Será das “músicas do mundo”? Calma, que Portugal ainda não fica no estrangeiro. E folk ou música tradicional portuguesa? A primeira é, para nós, uma categoria estrangeira e a segunda não comporta elementos de rock alternativo.

Por ora, fiquemo-nos por “música contemporânea portuguesa”, porque o que nos chega aos ouvidos é música, porque é destes anos e porque é inconfundivelmente português. E magnífico, porra.

Vindo do Titanique, Conan Osiris embarca com toda a cunfia na Barquinha para emprestar a voz à única malha (salvo Duas Margens) não instrumental do álbum. Interligando-se com a instrumentação, é um lamento que sulca o mar do arrependimento: “Jura que danças com o mar / Como nós dançámos / Quando tu provaste uma lágrima minha”.

Num país em que há órgãos de soberania com vergonha gráfica daquilo que representam, eis uma banda sem vergonha do seu ADN e que, no contexto da evolução da música popular nacional, representa algo indubitavelmente singular e um grande passo à frente. Se os (óptimos) trabalhos editados este ano pelo Conjunto Corona e por Ben Yosei são estudos etnográficos e emocionais dos enigmas e crenças populares, então Ressaca Bailada é uma abordagem ao cerne da música popular nacional – de faca nos dentes, de beleza dedilhada e de um universo que teve agora o seu Big Bang.

Para fechar o expediente, dois últimos movimentos dançáveis com Beco da Malha e a canção homónima do álbum. Últimas meias-unhas para encher copos, últimas melodias de gabarito e última oportunidade para dar às juntas nas horas mortas da noite. A penúltima faixa é a derradeira carga-manifesto do Expresso (e com uns arranjos que são um piscar de olho ao outro lado do Atlântico, mais a Sul) e a última é o retrato da festa a acabar já de porta fechada, só com os habitués ainda presentes.

Arranjos de sopros e um frenesim abruptamente cortado por mais uma quebra, esta a puxar para a balada onírica e um dedilhar final como uma Closing Time do tio Tom Waits, com uns laivos de psicadelismo – como quem sai meio trôpego da festa onde viveu para não meramente existir.

Assim finda Ressaca Bailada, que nos lembra um sonho lindo mas infelizmente acabado.
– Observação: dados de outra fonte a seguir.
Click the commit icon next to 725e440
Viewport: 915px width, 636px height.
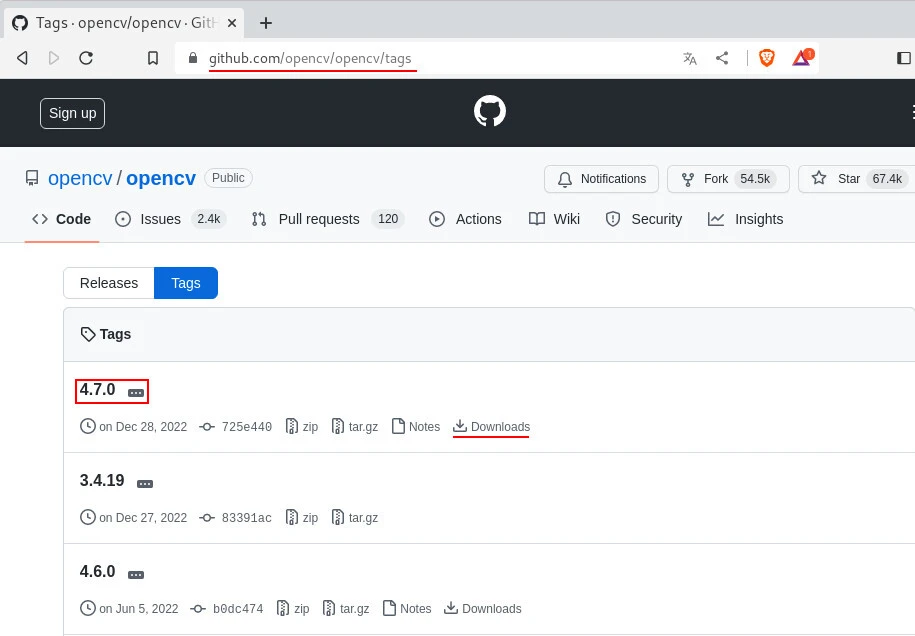206,426
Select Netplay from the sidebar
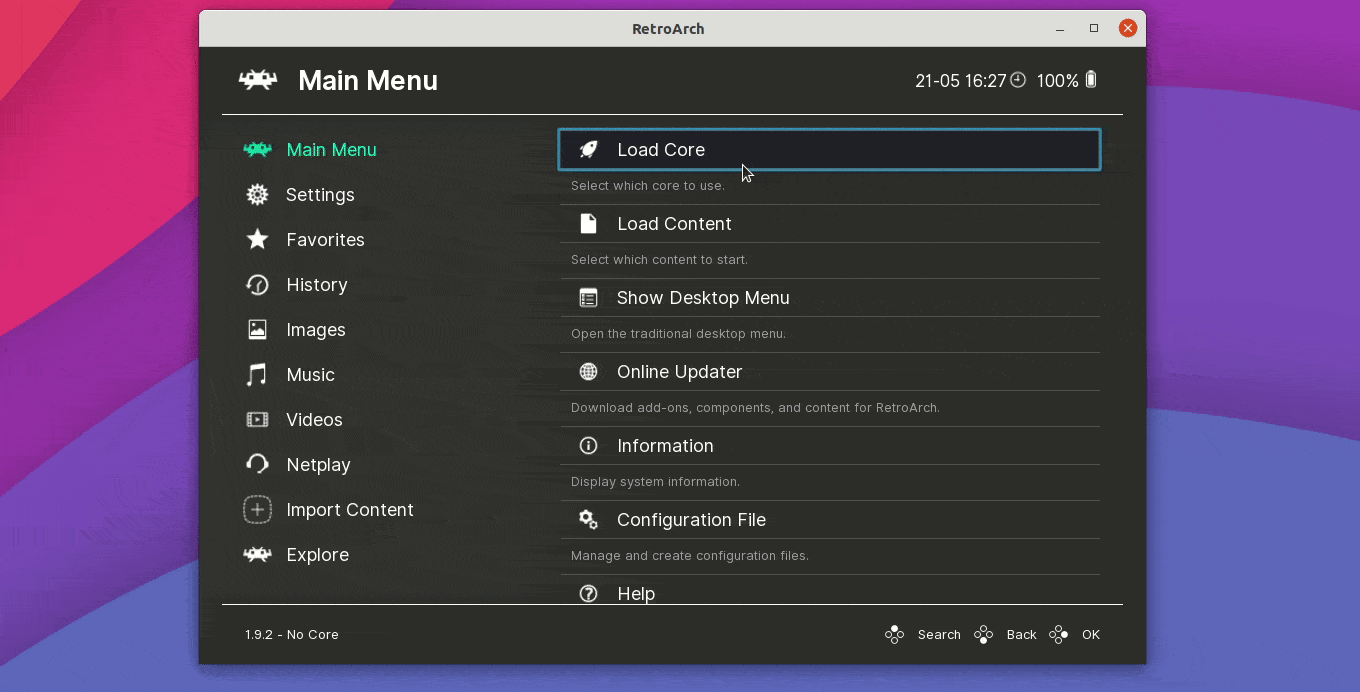The width and height of the screenshot is (1360, 692). (318, 464)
Devidamente ancorado em referências de relevo e fundindo tradição com contemporaneidade, é um álbum único na abordagem e sem paralelo recente relevante. Tanto palavreado para se dizer que Ressaca Bailada, por tudo o que representa é, para este escriba, o melhor álbum nacional de 2023.
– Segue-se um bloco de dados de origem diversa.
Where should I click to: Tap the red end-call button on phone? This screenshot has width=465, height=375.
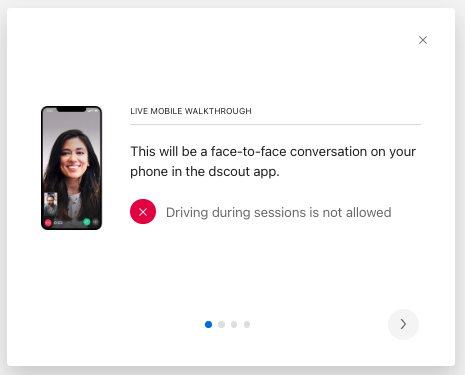pyautogui.click(x=48, y=223)
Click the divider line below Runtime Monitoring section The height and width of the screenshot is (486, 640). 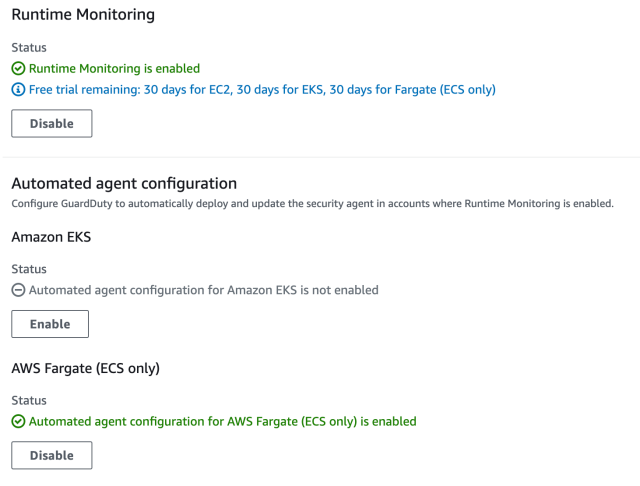(x=320, y=157)

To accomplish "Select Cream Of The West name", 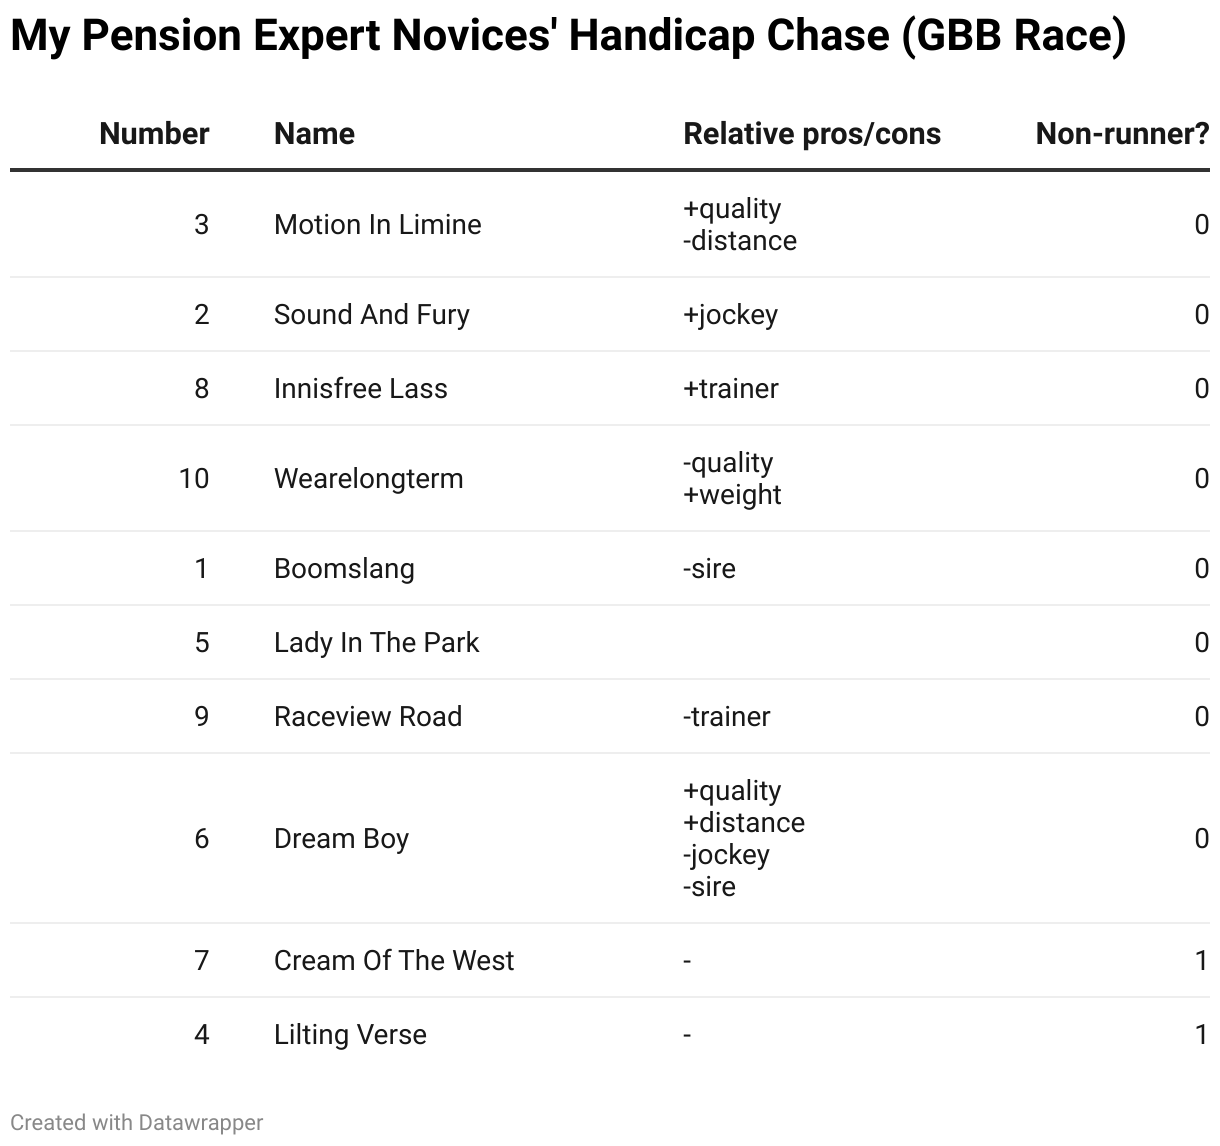I will (393, 961).
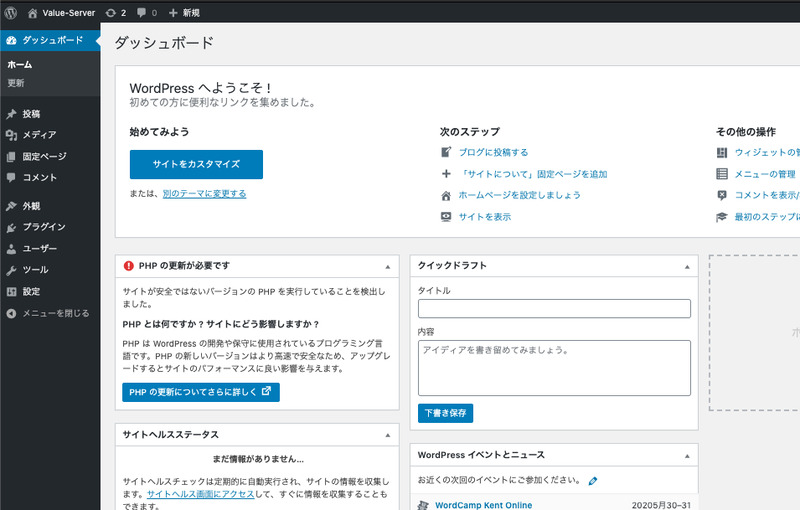The width and height of the screenshot is (800, 510).
Task: Select the 更新 submenu item
Action: click(16, 82)
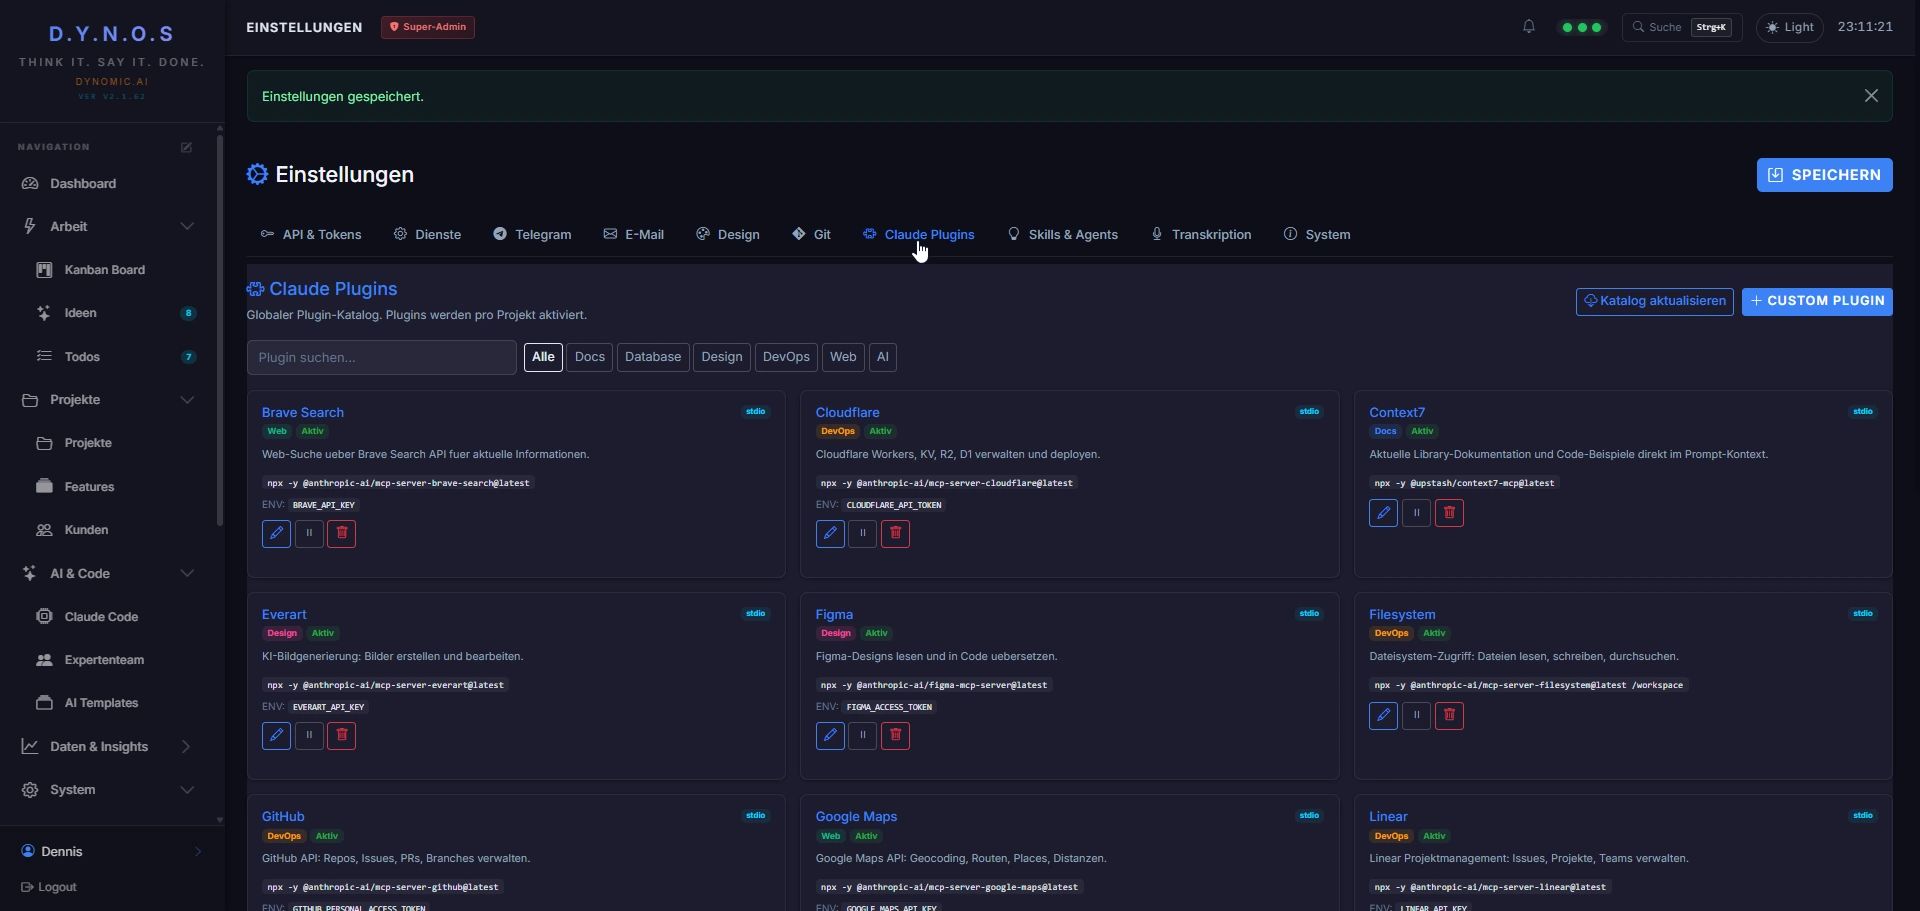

Em cerca de trinta e cinco minutos nasce uma iconoclasta (punk como tudo, portanto) união em forma de baile entre a guitarra eléctrica e a guitarra portuguesa. Eis o verdadeiro casamento real de 2023 e que dele nasça uma dinastia.

Como dizia o saudoso mestre Leonel Nunes: “a Amália nasceu para o fado e eu nasci para o tinto”. Os Expresso Transatlântico nasceram para botar que tem e serem a sua própria coisa. Que a sua modernidade sobreviva ao efémero (como diria Baudelaire) e se torne tradição.

Se depois da tempestade vem a bonança, depois da ressaca vem o baile. Um baile de beleza e fúria com saudades do futuro.